2. Describe the ethical considerations that were applied in the study and explain if further ethical considerations could be applied.

Since the study was a phone survey, the researchers would have to obtain informed consent in order to carry out their research.  They would have to inform the participants about the nature of the study, how the results would be used and their rights as participants, including the right to withdraw from the study at any time.  The researchers would also have to guarantee that their personal information would not be revealed in any publication and that their results would be anonymized. It would be important that the researchers debrief the participants about the study, sharing their findings. This also allows the participants to ask any questions, and if they feel that they would like to withdraw their data, there is an opportunity to do so.

3. To what extent could you generalize the findings of this study?
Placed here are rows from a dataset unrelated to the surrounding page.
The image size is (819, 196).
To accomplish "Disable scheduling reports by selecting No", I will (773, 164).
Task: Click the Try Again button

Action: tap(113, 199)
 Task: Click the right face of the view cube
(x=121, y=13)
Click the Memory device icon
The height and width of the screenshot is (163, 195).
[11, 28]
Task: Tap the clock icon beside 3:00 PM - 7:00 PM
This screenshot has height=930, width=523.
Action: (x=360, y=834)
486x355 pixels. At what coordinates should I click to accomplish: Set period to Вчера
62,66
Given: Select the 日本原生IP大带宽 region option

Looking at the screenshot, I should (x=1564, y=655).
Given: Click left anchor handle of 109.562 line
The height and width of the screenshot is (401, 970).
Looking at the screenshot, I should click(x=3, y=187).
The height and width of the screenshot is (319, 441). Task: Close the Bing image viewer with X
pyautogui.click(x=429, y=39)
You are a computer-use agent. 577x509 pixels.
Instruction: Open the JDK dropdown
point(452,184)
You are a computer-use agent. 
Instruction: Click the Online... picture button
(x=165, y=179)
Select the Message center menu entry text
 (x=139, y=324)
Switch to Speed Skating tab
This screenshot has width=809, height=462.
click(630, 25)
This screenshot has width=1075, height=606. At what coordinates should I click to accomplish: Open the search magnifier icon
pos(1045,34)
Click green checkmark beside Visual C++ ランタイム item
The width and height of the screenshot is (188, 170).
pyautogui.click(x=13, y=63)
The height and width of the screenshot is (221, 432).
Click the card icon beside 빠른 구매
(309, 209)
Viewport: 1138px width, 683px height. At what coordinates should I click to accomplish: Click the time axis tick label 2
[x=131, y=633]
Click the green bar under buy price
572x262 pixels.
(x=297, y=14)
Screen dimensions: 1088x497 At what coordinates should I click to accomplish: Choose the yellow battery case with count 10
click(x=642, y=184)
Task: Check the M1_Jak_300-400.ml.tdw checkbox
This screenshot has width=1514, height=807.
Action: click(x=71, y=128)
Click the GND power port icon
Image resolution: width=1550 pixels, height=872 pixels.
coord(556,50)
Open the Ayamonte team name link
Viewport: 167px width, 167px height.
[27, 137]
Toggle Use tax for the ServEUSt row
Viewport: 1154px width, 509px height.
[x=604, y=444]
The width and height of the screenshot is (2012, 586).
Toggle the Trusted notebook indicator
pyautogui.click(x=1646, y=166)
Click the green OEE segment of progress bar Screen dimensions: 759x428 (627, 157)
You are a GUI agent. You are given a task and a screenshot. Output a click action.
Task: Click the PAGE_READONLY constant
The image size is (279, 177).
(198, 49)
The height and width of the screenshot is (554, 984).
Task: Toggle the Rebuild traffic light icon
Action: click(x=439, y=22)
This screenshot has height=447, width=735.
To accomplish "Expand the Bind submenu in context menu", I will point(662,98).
As the sample was randomly selected from each geographic division of the two areas of the UK - and the sample size was relatively large - it can be assumed that the sample is representative of the population.  This means that we can generalize to the larger population of both Scotland and the rest of the UK.  However, it would be difficult to generalize the findings to other populations. Cultural dimensions such as power distance, socioeconomic status and accessibility of cigarettes could all be variables which may affect the effectiveness of a smoking ban in a different country.  Although you could generalize cautiously to other countries, it would be best to look at studies of other countries.  If there are several studies from different countries with the same results (which there are), then we can generalize the findings more confidently about smoking bans in general.